Erik van Rooyen won the Barracuda Championship in Truckee, Calif., for his first PGA Tour title, finishing with 50 points in the modified Stableford scoring system.
Van Rooyen, the 31-year-old former University of Minnesota player from South Africa, eagled the par-4 eighth and closed with a birdie on the par-4 18th for a five-point victory over Andrew Putnam at Tahoe Mountain Club’s Old Greenwood Course.
Players receive eight points for an albatross, five for eagle, two for birdie and zero for par. A point is subtracted for a bogey, and three points are taken away for a double bogey or worse.
Van Rooyen had a 16-point final round, making the eagle, six birdies and a bogey.
Van Rooyen jumped from 139th to 78th in the FedEx Cup standings, with the top 125 after the Wyndham Championship next week earning spots in the playoff opener at Liberty National. He earned a spot in the PGA Championship next year but not the Masters because the event is being played opposite a World Golf Championship — the FedEx St. Jude Invitational in Memphis, Tennessee.
Putnam won the 2018 event for his lone PGA Tour title.
U.S. WOMEN’S AMATEUR
Kentucky junior Jensen Castle won the U.S. Women’s Amateur, beating Arizona junior Hou Yu-chiang of Taiwan 2 and 1 in the 36-hole final at Westchester Country Club in Harrison, N.Y.
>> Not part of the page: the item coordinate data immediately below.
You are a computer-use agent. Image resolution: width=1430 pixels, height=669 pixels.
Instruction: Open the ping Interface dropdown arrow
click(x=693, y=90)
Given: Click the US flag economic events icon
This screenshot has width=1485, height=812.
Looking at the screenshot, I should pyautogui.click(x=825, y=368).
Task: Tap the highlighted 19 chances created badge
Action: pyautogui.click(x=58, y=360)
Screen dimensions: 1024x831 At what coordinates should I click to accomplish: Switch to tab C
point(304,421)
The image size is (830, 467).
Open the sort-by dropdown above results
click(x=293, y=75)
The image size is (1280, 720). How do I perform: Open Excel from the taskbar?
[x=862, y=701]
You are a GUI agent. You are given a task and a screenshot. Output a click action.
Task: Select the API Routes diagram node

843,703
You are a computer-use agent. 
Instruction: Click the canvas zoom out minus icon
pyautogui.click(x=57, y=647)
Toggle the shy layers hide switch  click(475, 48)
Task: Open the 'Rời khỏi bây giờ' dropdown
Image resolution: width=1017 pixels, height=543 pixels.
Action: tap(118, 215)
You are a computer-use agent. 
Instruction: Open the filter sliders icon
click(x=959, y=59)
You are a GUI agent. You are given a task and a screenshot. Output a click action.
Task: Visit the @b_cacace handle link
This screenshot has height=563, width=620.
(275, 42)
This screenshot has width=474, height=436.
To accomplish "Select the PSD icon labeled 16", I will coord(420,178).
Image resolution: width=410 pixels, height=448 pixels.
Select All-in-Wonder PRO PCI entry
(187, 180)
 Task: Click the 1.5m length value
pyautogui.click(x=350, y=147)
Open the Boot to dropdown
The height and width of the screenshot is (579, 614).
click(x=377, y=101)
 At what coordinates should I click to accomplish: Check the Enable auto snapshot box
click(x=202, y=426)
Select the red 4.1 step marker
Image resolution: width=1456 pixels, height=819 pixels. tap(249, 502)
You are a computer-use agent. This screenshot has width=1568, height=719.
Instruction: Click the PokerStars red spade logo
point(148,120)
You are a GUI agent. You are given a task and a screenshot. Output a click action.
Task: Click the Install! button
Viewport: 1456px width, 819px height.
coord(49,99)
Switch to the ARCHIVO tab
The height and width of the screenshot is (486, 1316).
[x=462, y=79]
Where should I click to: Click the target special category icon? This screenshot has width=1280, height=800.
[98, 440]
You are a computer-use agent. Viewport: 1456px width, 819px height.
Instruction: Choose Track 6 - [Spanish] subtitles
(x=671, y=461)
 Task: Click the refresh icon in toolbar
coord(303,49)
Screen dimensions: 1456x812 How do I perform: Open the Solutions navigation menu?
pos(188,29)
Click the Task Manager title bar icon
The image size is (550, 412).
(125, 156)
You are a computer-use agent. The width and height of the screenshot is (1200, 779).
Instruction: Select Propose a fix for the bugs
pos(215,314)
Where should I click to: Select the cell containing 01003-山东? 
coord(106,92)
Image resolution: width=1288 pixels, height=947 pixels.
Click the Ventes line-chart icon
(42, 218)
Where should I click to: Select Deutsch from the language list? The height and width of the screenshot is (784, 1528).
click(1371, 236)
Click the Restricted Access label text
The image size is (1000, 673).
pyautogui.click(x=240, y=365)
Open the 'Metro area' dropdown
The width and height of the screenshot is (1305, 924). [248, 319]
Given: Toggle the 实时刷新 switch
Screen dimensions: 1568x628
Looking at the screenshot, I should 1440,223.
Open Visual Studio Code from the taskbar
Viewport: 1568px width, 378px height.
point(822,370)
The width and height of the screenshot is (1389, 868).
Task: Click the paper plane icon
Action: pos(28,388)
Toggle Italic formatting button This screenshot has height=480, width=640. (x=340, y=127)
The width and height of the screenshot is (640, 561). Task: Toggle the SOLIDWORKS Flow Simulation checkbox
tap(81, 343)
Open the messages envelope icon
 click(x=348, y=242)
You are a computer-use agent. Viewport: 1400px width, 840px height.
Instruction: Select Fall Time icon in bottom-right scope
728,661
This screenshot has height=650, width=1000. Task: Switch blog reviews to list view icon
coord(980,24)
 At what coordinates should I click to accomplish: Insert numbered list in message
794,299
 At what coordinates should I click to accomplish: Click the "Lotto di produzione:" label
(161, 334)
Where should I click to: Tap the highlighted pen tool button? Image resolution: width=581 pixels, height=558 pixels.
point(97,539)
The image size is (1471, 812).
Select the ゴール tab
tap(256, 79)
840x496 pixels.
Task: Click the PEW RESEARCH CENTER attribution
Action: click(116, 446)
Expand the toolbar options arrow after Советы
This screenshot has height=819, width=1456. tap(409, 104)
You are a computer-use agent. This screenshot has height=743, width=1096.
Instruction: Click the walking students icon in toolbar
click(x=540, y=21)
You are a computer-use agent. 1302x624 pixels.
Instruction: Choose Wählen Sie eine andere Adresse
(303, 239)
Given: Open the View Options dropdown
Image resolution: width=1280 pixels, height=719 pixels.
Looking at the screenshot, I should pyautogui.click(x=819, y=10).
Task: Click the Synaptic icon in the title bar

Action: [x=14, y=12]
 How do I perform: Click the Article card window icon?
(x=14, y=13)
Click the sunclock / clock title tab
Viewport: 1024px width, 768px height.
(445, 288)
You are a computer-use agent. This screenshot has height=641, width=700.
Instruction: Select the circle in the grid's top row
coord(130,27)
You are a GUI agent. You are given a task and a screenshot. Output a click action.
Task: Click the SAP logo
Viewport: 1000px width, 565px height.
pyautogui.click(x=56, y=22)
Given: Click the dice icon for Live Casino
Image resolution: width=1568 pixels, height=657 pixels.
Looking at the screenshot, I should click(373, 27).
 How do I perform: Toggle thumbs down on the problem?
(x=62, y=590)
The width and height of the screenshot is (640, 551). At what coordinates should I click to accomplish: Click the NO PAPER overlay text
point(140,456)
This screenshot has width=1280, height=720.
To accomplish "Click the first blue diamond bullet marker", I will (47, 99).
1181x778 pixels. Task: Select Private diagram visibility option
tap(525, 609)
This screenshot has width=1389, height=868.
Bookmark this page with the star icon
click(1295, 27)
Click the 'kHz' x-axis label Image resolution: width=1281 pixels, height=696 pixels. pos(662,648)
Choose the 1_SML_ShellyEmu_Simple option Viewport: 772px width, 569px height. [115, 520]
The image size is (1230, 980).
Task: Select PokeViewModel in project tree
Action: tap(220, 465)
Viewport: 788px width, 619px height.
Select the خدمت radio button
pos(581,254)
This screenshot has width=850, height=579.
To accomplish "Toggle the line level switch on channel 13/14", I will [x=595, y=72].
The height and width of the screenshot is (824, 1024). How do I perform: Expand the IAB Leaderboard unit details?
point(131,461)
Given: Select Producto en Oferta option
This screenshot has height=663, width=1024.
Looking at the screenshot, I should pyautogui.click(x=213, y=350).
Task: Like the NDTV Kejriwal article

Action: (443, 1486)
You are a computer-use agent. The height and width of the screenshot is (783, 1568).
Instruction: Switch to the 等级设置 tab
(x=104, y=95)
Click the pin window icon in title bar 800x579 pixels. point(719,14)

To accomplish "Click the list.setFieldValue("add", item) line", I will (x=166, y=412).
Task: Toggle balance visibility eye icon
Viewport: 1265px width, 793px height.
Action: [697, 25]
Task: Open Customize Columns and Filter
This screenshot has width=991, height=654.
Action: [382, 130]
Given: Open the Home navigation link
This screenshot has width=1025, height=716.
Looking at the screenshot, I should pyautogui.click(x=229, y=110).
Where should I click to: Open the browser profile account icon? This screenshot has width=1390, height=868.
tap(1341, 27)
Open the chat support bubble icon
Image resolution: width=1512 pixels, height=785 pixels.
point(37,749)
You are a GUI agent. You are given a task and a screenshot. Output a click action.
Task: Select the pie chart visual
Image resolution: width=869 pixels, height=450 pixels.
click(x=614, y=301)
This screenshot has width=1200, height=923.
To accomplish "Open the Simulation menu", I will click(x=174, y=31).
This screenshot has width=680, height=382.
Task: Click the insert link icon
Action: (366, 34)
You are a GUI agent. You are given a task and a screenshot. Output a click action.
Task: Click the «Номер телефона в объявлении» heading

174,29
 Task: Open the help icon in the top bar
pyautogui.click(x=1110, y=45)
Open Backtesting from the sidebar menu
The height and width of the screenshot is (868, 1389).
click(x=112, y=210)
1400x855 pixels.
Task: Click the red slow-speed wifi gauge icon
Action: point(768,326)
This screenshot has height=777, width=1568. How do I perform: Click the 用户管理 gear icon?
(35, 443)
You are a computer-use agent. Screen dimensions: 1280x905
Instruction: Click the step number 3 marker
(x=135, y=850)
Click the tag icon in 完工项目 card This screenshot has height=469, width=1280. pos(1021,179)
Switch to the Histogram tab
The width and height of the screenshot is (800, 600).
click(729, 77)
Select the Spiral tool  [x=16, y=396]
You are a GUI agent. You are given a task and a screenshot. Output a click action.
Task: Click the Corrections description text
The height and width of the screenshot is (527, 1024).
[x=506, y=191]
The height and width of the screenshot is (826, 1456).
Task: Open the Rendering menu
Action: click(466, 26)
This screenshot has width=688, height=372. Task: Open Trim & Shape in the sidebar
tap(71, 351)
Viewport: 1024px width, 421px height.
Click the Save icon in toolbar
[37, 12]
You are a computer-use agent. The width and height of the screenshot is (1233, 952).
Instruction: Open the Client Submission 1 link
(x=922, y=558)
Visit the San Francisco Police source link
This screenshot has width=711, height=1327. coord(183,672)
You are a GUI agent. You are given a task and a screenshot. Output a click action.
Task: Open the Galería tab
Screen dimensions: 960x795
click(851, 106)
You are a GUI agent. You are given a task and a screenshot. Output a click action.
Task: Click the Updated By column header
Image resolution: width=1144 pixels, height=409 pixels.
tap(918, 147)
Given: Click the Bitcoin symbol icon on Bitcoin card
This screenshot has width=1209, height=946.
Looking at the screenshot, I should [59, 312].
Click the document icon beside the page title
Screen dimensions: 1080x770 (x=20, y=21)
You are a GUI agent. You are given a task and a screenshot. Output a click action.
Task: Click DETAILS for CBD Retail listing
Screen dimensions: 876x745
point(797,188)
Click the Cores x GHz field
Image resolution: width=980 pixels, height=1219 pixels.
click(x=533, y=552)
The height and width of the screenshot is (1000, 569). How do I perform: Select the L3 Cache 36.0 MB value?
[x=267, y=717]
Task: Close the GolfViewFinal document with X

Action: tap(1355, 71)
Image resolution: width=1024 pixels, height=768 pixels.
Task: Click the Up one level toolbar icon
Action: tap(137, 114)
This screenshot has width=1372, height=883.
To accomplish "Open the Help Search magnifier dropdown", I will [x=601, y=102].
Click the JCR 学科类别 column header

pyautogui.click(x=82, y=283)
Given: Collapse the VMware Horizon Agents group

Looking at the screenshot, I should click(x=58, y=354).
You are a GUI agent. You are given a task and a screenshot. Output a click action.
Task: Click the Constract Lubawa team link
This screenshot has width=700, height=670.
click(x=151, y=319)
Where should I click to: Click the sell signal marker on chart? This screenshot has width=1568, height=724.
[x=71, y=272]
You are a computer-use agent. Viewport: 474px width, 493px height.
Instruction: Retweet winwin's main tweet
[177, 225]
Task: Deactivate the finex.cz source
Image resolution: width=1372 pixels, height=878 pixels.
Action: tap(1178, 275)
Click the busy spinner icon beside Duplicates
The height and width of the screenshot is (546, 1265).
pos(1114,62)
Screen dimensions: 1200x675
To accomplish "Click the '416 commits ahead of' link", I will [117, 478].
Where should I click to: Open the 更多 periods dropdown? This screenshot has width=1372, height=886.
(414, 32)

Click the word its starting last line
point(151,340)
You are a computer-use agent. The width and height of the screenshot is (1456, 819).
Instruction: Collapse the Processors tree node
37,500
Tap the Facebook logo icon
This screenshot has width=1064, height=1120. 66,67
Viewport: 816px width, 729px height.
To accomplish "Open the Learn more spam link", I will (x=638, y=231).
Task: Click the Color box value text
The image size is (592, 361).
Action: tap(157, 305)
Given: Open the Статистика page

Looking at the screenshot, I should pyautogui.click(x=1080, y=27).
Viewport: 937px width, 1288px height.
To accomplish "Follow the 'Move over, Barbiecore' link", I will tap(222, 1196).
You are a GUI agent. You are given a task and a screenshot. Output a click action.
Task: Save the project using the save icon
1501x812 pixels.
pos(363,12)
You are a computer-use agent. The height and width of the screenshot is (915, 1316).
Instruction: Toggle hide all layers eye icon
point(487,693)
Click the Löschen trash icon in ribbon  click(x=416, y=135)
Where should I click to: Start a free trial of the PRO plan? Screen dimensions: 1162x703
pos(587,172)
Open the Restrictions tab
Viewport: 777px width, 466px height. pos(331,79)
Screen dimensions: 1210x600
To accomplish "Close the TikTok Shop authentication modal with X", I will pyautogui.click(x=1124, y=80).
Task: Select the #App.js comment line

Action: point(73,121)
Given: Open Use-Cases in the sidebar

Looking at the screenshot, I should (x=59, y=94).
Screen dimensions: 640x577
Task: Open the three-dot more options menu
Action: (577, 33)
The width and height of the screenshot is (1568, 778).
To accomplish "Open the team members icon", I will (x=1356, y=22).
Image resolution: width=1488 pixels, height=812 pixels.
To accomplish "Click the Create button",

Castle, from West Columbia, S.C., won after opening with a 7-over 79 on Monday in the first round of stroke play and surviving a 12-for-2 playoff late Tuesday to get into the 64-player field for match play. She’s the third No. 63 seed to win a USGA title, following Clay Ogden in the 2005 U.S. Amateur Public Links and Steven Fox in the 2012 U.S. Amateur.
After Hou won the 30th and 31st with birdies to pull within one, Castle took the par-4 33rd with a par, lost the par-3 34th to Hou’s birdie and finished off the match with a birdie on the par-4 35th.
Ranked 248th in the world amateur ranking, Castle wrapped up an automatic spot on the U.S. Curtis Cup team this month in Wales. She also earned spots in the Women’s British Open at Carnoustie in two weeks, and the 2022 ANA Inspiration, U.S. Women’s Open, Evian Championship and Augusta National Women’s Amateur.
Scotland’s Grant Forrest held off England’s James Morrison in the Hero Open at St. Andrews, Scotland, for his first European Tour title.
Forrest birdied the last two holes at Fairmont St Andrews for a 6-under 66 and 24-under 264 total. Morrison was a stroke back after a 63.
The 28-year-old Forrest is the first home winner in Scotland on the European Tour since Paul Lawrie in the 2012 Johnnie Walker Championship at Gleneagles.
Spain’s Santiago Tarrio was third at 21 under after a 68.